EXCERPT TO READ =
==*==
“How to get a bigger mortgage?” – this is one of the most common questions that many homebuyers ask. And why not? The higher your mortgage affordability, the more options you have to choose from! So, you are in a better position to haggle with the lender for a lower interest rate, better repayment terms or even an increase the mortgage amount.
If you want to purchase a home and get onto the property ladder in 2024, there are some potential challenges you may face.
Higher buying costs: Houses continue to be expensive in the UK, with the average cost standing at approximately £284.691 as of December 2023.
Rising rates of interest: To address the ongoing financial crunch, the Bank of England has increased the base interest rate. This has affected mortgage interest rates and repayments too.
Stringent regulations to test mortgage affordability: Higher interest rates have triggered lenders to follow stricter regulations to determine the borrower’s affordability score.
Considering the above potential issues, it is crucial to act fast and increase your borrowing power. According to Moneyfacts, a mortgage deal in the UK comes with an average shelf life of only 20 days as of November 2023. So, you will always feel the pressure to act quickly to ensure you get the right deal before it expires.
In this article, we will share a few tips to keep your finances healthy and increase your affordability score.
==*==
DATASET RECORDS =

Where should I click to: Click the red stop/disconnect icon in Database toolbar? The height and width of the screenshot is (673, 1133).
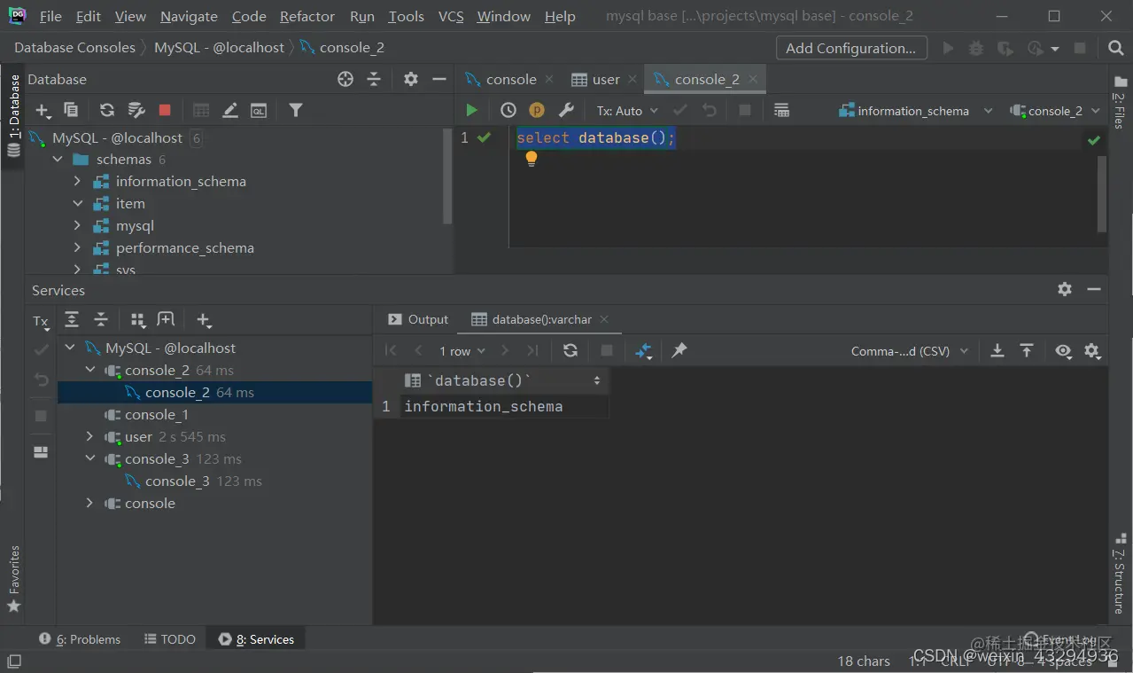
==*==
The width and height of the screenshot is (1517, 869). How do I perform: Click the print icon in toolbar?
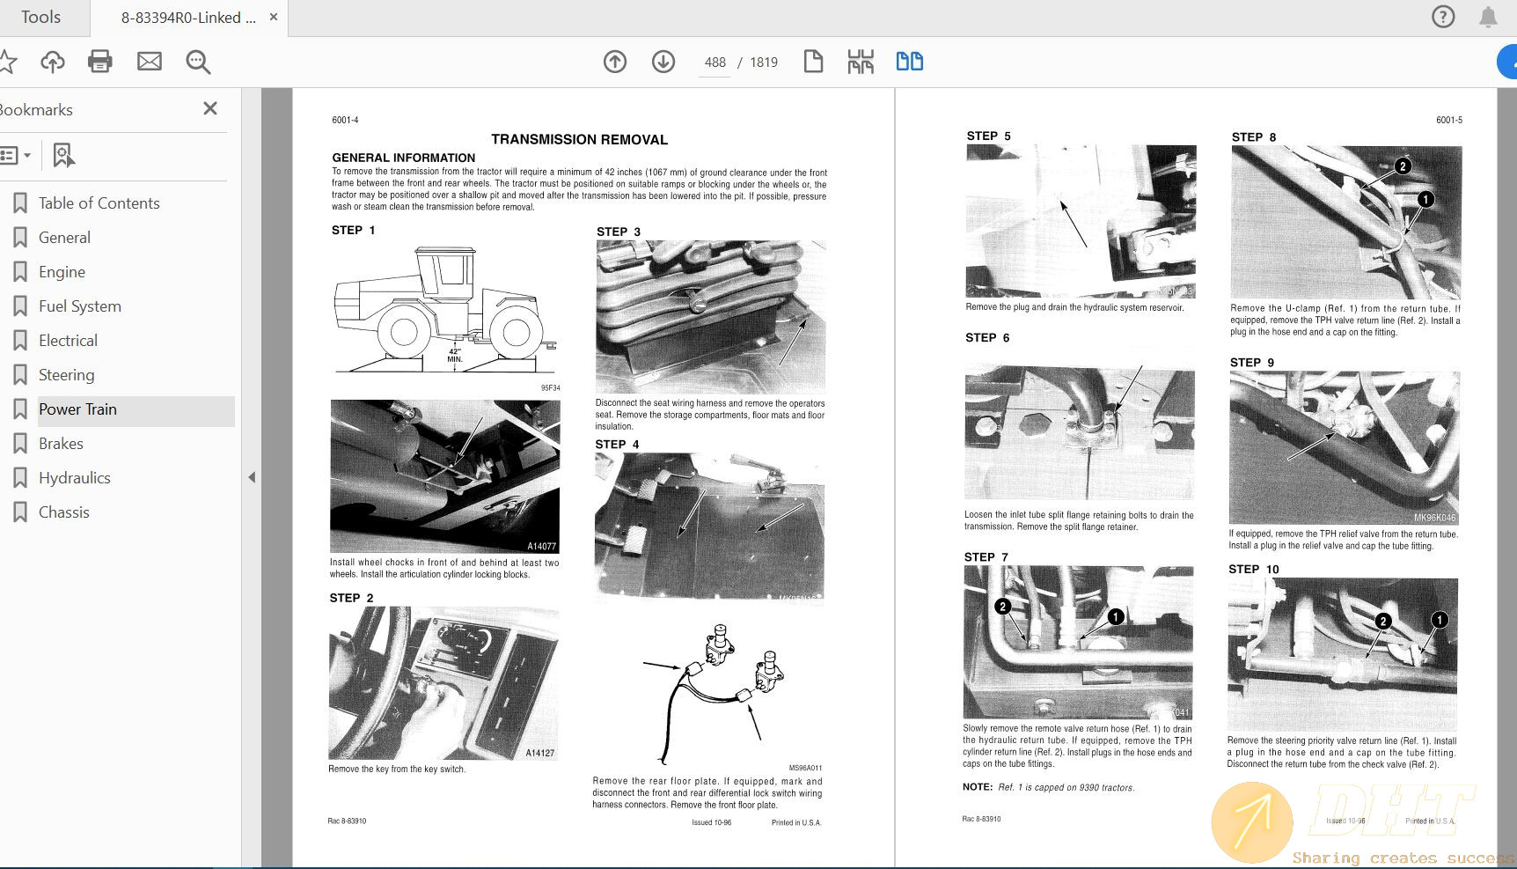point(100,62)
==*==
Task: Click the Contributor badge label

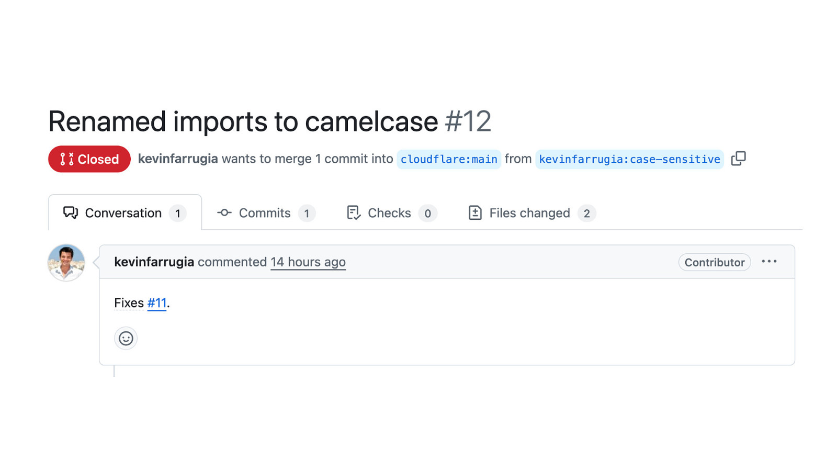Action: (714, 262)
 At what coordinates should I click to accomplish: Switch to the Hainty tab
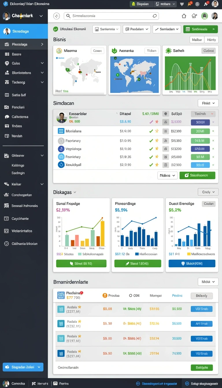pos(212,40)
==*==
REQUESTS =
A. In the entries, from the line with "Task: Click the Contributor badge label" to the line with "pos(212,40)", substitute "Go to" for "Switch to" and give those lines again with everything else unchanged. Leave the pictures out.
B. Pick up the article on getting a bigger mortgage after its final sentence and keep writing.

EXPECTED ANSWERS =
A.
Task: Click the Contributor badge label

Action: (714, 262)
 At what coordinates should I click to accomplish: Go to the Hainty tab
pos(212,40)

B.
What is Mortgage Affordability?
Congratulations, you are planning to buy your first home!! That’s an investment of a lifetime and you will get most of it through a mortgage. But do you have enough borrowing capacity for the mortgage to cover at least 95% of the home’s value? Well, you’re not alone. Lenders follow the below equation to determine your affordability score, i.e., your ability to repay the mortgage.
Mortgage Affordability = Your Monthly Income x 4
In addition to your income, lenders will also assess your living expenses and debts. The heavier you are in debts and expenses, the more it will drag down your financial stability and the capacity to repay the loan.
So, it is extremely important for you to boost your mortgage affordability before you apply for a loan.
Best Ways to Get a Mortgage by Increasing Your Borrowing Power
If your borrowing power is low and you do not have enough savings to put down a substantial deposit amount, there are ways you can fix it.
- Improve Your Credit Score
Let’s get it straight – without a good credit score, you cannot get a bigger mortgage. It is one of the most important factors that lenders consider when determining your borrowing capacity.
There are various ways you can improve your credit score with a few outlined here –· Check your credit report regularly to ensure all the information is accurate. Immediately
report erroneous or duplicate entries which may pull down your credit score.· Pay your bills and EMIs on time to ensure you do not default on any repayment.
· Catch up on your past dues or close unused accounts.
· Always use 30% or less of the total credit available to you.
You can consult a financial advisor to understand how to increase your credit score which may help getting a mortgage.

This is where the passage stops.